That night was the first I was unable to sleep. I was both jet-lagged and anxious. That afternoon, I had found little in the new Yerevan to occupy myself with. There were a billion new cafés and lots of new places to eat, but very little to distract the solo traveler and I’d already once returned to all these memories five years ago. Returning to them now felt almost redundant. Some places were still open, like Art Bridge bookstore, others like Rock Bar, had closed. Either way, I did nothing but stand at the door and look on. There was no difference. If it had been open, I wouldn’t have gone in. If Reza had been with me, we wouldn’t have gone in, or, if we had, we wouldn’t have stayed long. The changes went beyond mere closures and ravages of time: I was too different as a person.  

 

While I lay there trying to sleep that first night, my growing feelings of superfluity condensed and soured into a sense of misdirection. Here was this world I had once inhabited, but it was now little more than a stage set to wander through for a day. Meanwhile, my family, my kids, one of whom was old enough to clearly miss me, were waiting for me on the other side of the world. What business did I have being here when my little girl was waiting for her dad to come home and read to her? When my son was on the verge of taking his first steps? And my wife was having to double her workload to compensate for my absence. Perhaps these thoughts kept me up, but there was something also familiar, something that was not quite indistinguishable from the landscape itself. It was the loneliness I had felt when I initially came here, 14 years ago as a volunteer. This place, through a kind of long estrangement from America, had become my home. It had taken over two years, but I had adapted. Now, however, I had finally recreated my home in America, and it was as if I’d returned to the same unknown place I’d found myself in back when I first arrived in 2008; missing everything. The only difference was, that time, I knew I couldn’t go back for 27 months and this time, 10 days. Yet, I only had one setting for loneliness in Armenia. It was tuned to two years of anticipation, two years of adjusting, looking out the window in the evening, walking through the valleys in autumn, watching the snow fall on the mountains in the winter, listening to the snow melt in the rivers; in short, living here and adjusting to its rhythms. And while I tried to sleep, I had to continually remind myself, I wouldn’t be gone this long. My children wouldn’t have to wait this long to see their dad, but, in the back of my mind, there was that memory of looking out over the landscape and thinking “two years, two years, two years”. I hadn’t realized, in my acceptance of Armenia how thoroughly I had buried this memory, this long, slow feeling of adjustment, but, under the relationships and love for the mountains, the people, the passes, the quiet villages with their Ladas laden with vegetables and grandmothers sweeping the dust, the feeling remained. It was understanding that a place like this is not easily known and, it would seem, I had ceased to know it. The only thing to do would be to remain another two years and learn it again. My heart felt squeezed at the thought.

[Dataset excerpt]
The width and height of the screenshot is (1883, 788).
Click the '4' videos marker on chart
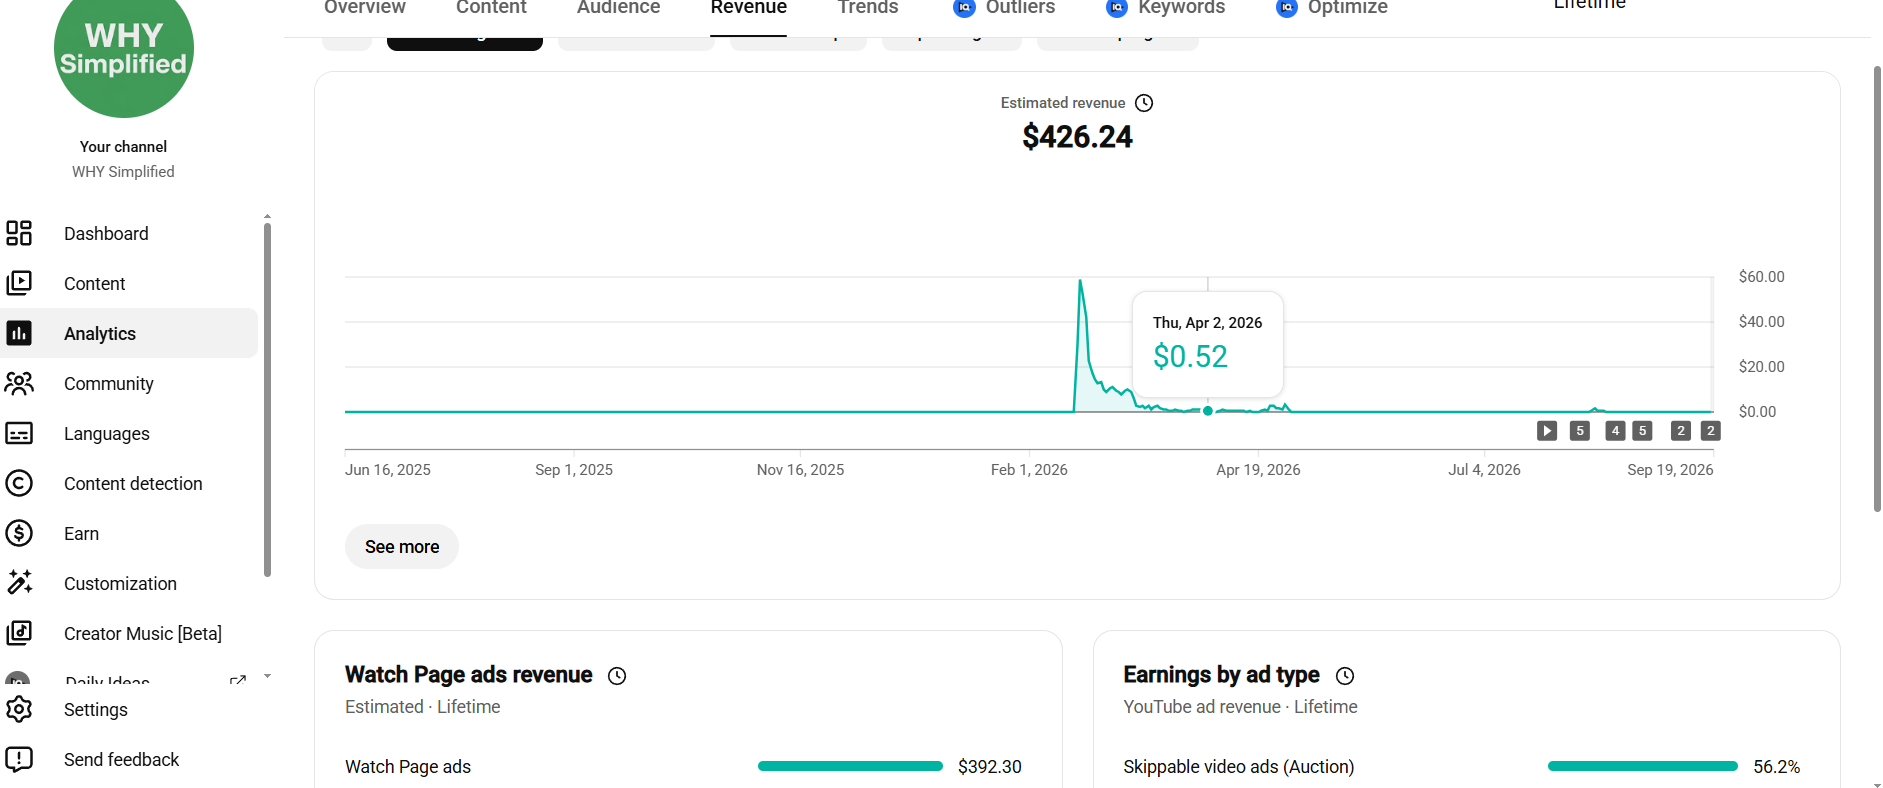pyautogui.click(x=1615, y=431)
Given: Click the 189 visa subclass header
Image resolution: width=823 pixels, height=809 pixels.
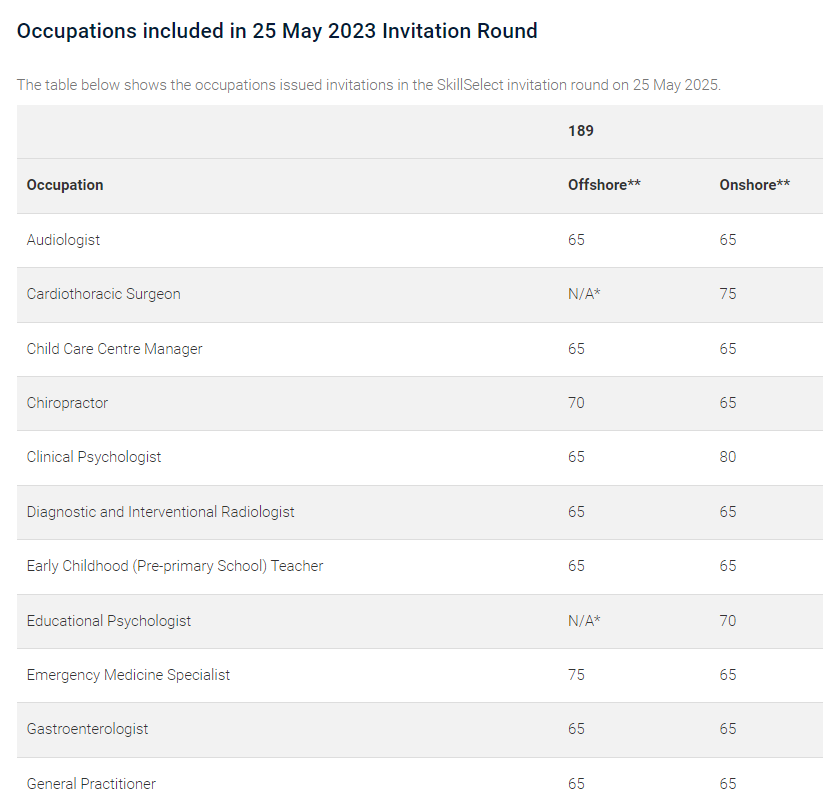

-- WRITTEN INSTRUCTION --
In the Yerevan essay, list the activities named right after "two years of adjusting" as part of living in Armenia. The data has nothing to do with this work.

-- RESULT OF THE TASK --
- Looking out the window in the evening
- Walking through the valleys in autumn
- Watching the snow fall on the mountains in the winter
- Listening to the snow melt in the rivers